キャッシュフローを改善するうえでの、大まかなポイントは以下の二つになると思います。
すなわち、キャッシュの大きさとスピードです。

①キャッシュの大きさ

キャッシュの大きさとは、いくらのキャッシュが入ってくるか若しくは出ていくかという視点です。
キャッシュフローを改善するためには、キャッシュインを増やし、キャッシュアウトを減らすことです。

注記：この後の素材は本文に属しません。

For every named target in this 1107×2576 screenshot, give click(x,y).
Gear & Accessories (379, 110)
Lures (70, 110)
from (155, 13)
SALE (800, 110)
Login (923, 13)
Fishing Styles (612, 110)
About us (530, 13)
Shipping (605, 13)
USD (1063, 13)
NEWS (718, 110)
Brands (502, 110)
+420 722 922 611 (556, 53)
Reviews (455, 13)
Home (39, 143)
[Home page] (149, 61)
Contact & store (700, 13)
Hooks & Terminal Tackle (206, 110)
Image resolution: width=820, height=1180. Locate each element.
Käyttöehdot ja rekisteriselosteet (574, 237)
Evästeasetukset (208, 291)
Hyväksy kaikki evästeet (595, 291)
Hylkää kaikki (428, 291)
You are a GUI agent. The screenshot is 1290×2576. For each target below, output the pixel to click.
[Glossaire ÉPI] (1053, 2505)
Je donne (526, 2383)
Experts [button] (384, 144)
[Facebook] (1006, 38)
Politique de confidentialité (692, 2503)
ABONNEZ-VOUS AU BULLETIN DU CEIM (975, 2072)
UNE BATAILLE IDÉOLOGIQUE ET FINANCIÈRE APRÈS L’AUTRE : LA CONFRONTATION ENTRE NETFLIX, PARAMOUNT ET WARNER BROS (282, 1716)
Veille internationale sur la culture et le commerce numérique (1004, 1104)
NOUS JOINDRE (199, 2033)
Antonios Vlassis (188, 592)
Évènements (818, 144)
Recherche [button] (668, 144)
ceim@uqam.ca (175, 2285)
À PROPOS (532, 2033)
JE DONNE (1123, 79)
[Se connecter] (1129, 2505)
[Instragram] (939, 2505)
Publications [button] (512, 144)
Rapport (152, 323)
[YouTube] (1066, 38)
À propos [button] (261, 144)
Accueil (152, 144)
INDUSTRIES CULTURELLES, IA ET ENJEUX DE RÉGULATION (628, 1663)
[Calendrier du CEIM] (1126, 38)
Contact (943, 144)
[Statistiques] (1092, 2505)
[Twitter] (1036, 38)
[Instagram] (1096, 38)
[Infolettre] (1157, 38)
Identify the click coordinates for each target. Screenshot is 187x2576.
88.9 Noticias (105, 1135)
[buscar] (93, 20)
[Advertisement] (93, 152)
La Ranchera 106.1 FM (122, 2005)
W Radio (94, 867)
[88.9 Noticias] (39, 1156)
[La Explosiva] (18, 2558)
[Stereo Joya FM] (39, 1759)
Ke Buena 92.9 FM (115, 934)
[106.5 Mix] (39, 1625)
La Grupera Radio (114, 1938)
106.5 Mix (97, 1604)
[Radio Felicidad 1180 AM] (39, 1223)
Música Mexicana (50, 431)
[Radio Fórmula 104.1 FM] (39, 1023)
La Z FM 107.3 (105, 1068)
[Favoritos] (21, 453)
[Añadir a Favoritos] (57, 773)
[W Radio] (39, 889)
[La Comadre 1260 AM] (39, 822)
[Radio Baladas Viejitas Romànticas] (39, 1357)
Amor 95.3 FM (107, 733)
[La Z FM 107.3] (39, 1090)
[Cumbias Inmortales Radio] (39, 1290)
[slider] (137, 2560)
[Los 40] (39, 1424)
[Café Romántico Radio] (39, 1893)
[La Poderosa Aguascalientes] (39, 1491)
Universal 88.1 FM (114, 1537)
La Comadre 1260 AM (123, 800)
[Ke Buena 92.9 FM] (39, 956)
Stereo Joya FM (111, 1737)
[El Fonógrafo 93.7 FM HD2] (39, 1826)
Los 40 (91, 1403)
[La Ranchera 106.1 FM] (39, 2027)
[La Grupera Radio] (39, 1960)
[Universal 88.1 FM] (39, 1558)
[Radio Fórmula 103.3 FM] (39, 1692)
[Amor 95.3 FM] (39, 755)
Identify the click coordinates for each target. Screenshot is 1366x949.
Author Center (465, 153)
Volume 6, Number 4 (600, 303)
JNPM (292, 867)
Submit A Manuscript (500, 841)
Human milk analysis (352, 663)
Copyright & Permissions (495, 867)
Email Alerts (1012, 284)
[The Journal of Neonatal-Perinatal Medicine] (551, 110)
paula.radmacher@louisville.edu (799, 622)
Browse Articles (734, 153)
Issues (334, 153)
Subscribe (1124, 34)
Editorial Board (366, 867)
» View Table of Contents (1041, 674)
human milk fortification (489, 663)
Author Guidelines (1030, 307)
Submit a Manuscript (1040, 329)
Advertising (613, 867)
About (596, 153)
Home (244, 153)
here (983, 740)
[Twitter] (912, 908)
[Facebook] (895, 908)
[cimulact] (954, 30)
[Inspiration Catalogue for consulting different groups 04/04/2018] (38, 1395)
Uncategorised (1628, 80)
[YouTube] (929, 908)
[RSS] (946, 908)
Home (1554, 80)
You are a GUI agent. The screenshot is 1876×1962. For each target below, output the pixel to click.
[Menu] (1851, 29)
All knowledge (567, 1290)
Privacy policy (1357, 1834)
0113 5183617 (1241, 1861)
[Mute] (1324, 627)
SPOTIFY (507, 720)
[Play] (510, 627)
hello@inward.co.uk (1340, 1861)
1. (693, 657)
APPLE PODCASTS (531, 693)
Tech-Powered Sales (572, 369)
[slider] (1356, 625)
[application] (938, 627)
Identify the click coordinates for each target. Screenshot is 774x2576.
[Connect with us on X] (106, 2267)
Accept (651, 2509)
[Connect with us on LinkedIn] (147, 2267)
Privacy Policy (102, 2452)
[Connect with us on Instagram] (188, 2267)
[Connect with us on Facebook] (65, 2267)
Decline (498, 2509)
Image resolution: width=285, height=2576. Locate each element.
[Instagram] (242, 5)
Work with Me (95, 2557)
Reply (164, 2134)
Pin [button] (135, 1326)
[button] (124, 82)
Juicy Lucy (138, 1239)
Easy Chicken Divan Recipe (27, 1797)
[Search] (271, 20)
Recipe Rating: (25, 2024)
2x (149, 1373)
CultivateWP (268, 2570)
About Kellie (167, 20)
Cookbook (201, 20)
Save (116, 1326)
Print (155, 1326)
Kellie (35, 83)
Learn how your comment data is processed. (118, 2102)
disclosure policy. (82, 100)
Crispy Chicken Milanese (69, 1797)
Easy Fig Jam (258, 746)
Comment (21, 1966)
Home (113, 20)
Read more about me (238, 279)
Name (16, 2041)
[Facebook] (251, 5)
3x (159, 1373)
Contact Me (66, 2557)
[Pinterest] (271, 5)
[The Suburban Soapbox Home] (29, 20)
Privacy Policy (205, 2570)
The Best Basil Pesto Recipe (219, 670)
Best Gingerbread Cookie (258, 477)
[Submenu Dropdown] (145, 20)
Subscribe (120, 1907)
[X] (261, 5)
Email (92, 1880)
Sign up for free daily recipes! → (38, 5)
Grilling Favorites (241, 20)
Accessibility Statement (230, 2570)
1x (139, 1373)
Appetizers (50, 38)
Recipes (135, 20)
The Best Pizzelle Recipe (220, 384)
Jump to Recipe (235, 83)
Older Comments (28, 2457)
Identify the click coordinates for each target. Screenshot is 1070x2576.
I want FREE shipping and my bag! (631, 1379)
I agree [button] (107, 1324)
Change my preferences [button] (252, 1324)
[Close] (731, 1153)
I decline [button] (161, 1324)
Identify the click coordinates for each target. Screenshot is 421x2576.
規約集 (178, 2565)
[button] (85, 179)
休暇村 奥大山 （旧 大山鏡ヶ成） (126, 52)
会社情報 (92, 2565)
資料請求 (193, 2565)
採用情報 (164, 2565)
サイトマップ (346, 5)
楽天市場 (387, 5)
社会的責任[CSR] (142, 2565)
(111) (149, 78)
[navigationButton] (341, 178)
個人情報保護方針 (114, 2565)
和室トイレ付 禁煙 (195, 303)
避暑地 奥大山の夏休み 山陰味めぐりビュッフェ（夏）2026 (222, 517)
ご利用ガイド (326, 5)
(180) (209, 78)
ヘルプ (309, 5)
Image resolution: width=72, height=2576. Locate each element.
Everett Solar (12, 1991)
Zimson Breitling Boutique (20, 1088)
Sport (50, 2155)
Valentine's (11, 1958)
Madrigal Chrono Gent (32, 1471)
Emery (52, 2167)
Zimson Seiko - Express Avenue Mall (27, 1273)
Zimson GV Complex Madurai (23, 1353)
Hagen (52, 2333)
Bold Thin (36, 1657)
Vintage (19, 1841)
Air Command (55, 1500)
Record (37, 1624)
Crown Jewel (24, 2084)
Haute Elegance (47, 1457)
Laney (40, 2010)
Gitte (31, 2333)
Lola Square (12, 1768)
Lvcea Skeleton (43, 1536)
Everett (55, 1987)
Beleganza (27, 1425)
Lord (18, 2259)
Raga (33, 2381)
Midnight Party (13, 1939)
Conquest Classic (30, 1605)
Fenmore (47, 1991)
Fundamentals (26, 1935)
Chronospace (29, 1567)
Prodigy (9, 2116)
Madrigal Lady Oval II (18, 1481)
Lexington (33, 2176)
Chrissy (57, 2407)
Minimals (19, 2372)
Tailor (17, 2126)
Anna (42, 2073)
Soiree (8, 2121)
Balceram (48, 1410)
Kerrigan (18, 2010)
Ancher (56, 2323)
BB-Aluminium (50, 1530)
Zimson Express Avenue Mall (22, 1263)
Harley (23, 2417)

例えば、製品を10個売るよりは、製品を20個売る方が会社にキャッシュが残るでしょう。
そのためには、製品開発をし、協業他社に負けない製品を作ること、新しい取引先を開拓することが必要になります。
またまた、うまく経費を減らせることができれば、それだけ会社にキャッシュは残るでしょう。
そのためには、自社の経費の見直しをし、無駄を削減したり、より条件のよい仕入先を開拓する必要があるでしょう。

②キャッシュのスピード

キャッシュのスピードとは、どれだけ早くキャッシュを獲得し、どれだけ遅くキャッシュを支払うかという視点です。
すなわちキャッシュインをできるだけ早くし、また、キャッシュアウトをできるだけ遅くすれば、それだけ会社にキャッシュが長く滞留することになります。

上の例で述べたように、製品を販売(納品)しても、代金は翌月以降の回収ということがほとんどです。場合によっては、手形を発行され、半年後の入金といったケースもあります。
これではせっかく製品を販売しても会社のキャッシュはすぐに増えていません。
そのため、会社のキャッシュを増やすために、できるだけ早く代金を回収できるように得意先と交渉する必要があります。
また、経費の支払いをできるだけ遅くするためには、仕入先との交渉により翌月以降の支払いにする、一括払いを避け分割払いを選択するといった方法をとる必要があります。

さいごに

会社経営はたくさんの問題に直面します。その中でもお金の問題は常に経営者の頭の中にあるはずです。
キャッシュフローを意識した経営をすれば、より一層安定した会社を実現することができるでしょう。

まずは、キャッシュフロー計算書を作成し、自社のお金の流れを確認してみてはいかがでしょうか。